--- START ---
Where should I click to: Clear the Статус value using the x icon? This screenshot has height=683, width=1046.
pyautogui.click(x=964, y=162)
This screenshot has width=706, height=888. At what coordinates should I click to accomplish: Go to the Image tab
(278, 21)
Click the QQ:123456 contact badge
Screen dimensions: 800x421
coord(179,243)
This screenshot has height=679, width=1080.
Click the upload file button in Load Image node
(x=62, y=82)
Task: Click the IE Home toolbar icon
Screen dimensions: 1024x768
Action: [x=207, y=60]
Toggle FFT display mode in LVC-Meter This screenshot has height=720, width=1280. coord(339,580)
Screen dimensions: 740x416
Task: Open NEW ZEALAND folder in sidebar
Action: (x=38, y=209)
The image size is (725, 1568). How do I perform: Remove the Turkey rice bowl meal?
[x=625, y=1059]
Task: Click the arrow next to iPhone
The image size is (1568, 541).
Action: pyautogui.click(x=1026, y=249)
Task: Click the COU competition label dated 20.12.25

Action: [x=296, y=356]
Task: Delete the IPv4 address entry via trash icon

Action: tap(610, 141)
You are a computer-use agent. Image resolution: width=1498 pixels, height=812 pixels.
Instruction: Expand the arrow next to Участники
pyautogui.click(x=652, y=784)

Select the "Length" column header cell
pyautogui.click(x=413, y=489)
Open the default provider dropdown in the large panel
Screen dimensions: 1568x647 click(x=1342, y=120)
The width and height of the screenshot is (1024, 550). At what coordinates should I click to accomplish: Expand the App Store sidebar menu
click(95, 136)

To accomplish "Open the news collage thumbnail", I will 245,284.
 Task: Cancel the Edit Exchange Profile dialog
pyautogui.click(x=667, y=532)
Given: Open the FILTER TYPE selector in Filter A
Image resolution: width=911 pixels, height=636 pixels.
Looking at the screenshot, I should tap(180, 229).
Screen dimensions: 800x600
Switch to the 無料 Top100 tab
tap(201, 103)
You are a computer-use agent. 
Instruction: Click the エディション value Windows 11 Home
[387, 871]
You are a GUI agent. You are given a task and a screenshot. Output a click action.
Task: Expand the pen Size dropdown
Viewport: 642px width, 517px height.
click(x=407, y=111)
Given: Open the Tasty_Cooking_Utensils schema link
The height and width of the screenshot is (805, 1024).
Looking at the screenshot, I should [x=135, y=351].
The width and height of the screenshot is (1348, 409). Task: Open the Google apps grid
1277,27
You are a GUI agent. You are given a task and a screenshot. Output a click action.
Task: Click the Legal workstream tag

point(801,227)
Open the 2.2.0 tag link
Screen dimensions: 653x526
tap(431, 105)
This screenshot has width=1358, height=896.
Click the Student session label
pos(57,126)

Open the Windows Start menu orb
--- END ---
* [Assignment]
Search the entries for "link" and show every line that has it.

* [Result below]
Given: Open the Tasty_Cooking_Utensils schema link
Open the 2.2.0 tag link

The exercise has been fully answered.